== Your tasks ==
**A)** Answer these from the NuColor discussion:
(i) Which model was the first to use NuColor technology?
(ii) What was NuColor's purpose in displaying channels?
(iii) At what screen size did most color TVs start out?
**B)** Put this sentence from the NuColor discussion into Spanish: "The purpose was to allow different channels to be displayed in different colors."
**C)** Carry on the NuColor discussion past its final sentence.

== Provided text ==

========================================================================

I can't remember about NuColor for analog scopes. What scope models was it used in, and what for?

The 5116 was the first use of Tek's NuColor technology.

The purpose was to allow different channels to be displayed in different colors. (And for the readout to be color coded as well.)

As for that article you linked, I imagine a lot of that cost they estimate was in the memory itself (which would have been hundreds of dollars per MB in the early to mid 90's), but I don't see why a color CRT would require any more memory than a NuColor display? The power requirements should be similar as well. It would need additional circuitry, but so does the NuColor shutter!

After thinking about it, I guess a small color CRT could have been expensive to produce. Most color TVs started out at 13" and color monitors at 12" so going below that would have increased cost, especially since they didn't have the economy of scale to bring the cost down. By that time Tek would have been making the NuColor shutter for over 10 years, so $500 seems like a reasonable figure.

I just think it was an interesting technology.

========================================================================

[Item-finding records]

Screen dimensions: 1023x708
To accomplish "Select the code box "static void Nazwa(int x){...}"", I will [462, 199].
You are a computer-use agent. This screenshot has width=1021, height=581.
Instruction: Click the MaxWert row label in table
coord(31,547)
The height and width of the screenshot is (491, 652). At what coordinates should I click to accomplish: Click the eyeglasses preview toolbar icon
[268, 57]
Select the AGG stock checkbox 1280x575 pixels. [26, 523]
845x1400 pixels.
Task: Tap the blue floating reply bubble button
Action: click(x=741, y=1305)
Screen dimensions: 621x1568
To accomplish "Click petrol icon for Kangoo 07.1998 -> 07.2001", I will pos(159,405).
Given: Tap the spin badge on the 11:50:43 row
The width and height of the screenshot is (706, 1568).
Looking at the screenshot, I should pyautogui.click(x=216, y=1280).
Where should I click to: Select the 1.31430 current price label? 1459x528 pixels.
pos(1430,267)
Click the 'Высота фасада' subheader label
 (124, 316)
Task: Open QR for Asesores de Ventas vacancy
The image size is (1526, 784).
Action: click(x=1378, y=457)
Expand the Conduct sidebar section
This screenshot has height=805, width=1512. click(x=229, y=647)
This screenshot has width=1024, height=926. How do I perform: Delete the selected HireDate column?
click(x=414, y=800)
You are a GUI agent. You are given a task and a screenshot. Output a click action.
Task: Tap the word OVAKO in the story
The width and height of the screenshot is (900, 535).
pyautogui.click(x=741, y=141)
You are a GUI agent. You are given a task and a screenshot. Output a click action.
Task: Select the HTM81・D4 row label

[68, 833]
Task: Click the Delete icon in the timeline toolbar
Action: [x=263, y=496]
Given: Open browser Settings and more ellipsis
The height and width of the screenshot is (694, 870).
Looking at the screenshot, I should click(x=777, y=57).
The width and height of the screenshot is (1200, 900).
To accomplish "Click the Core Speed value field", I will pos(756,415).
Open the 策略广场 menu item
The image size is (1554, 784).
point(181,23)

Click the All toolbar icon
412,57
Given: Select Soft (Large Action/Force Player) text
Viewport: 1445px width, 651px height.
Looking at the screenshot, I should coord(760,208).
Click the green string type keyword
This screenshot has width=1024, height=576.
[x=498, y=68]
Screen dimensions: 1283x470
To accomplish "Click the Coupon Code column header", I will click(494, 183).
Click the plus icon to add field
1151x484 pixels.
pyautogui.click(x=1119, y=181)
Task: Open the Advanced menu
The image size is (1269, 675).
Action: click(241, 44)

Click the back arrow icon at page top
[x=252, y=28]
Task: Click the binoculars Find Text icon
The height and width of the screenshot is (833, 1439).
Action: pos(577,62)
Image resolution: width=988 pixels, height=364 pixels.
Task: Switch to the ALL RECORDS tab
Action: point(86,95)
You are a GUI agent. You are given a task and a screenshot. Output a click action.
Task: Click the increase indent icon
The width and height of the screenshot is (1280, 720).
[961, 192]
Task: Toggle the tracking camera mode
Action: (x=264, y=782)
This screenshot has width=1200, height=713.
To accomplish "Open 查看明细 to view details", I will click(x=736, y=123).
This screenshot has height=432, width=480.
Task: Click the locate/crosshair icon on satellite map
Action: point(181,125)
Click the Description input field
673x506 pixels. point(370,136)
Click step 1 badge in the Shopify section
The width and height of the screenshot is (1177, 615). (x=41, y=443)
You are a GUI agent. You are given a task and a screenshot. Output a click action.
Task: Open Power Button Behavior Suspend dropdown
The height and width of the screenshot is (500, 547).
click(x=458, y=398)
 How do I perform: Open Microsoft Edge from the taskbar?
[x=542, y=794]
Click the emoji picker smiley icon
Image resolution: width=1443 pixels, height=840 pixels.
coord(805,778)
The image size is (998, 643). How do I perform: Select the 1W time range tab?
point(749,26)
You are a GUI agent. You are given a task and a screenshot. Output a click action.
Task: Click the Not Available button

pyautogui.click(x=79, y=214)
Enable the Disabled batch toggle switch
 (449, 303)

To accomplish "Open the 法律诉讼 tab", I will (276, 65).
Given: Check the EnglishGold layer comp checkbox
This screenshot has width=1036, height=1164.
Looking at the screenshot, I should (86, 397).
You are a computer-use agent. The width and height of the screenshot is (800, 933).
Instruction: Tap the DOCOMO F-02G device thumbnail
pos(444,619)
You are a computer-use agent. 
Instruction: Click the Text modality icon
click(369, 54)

========================================================================

== Task results ==
**A)**
(i) The 5116
(ii) To allow different channels to be displayed in different colors
(iii) 13 inches

**B)** El propósito era permitir que los distintos canales se mostraran en distintos colores.

**C)**
Re: TDS color depth... I don't think the TDS displays more than 20 different colors on the screen at any one time; however each color can be selected from any in the VGA palette. You can go into the display menu and scroll through the color list to see for yourself. This isn't a limit of the NuColor hardware, there's just no need to display more than that on this particular scope.

The proof that the hardware is capable of a full color gamut is evident when you look at other products using the technology: Tek made a NuColor computer monitor; JVC made portable color video monitors using the NuColor system, which is capable of displaying any color a normal color CRT TV can.

I do agree the technology is a dead end now and LCDs are clearly better, but like I said earlier, it's fun to speculate what if. I think, as another poster mentioned, the big disadvantage to them is how much light the shutters eat up, requiring you to overdrive the CRT. It's a shame as with 10 more years of development, I think they could have improved on that a lot. Ah well.

Oh, one more thing. Even a modern LCD still struggles to get the black levels of a 10 year old plasma. I also imagine they could have corrected a lot of the deficits, had it continued to be developed like LCDs have. No display technology that needs a backlight will ever be as good as one that produces its own light. Period. That's why I'm keeping my fingers cross and waiting for OLED sets to be perfected before I replace my plasma.

Edit: I almost wonder if the reason I like the NuColor display so much is because of the high refresh rate, which eliminates the 60Hz flicker found on most other raster scan style CRTs of the era. (I had to run my gaming monitor at 85Hz, minimum.)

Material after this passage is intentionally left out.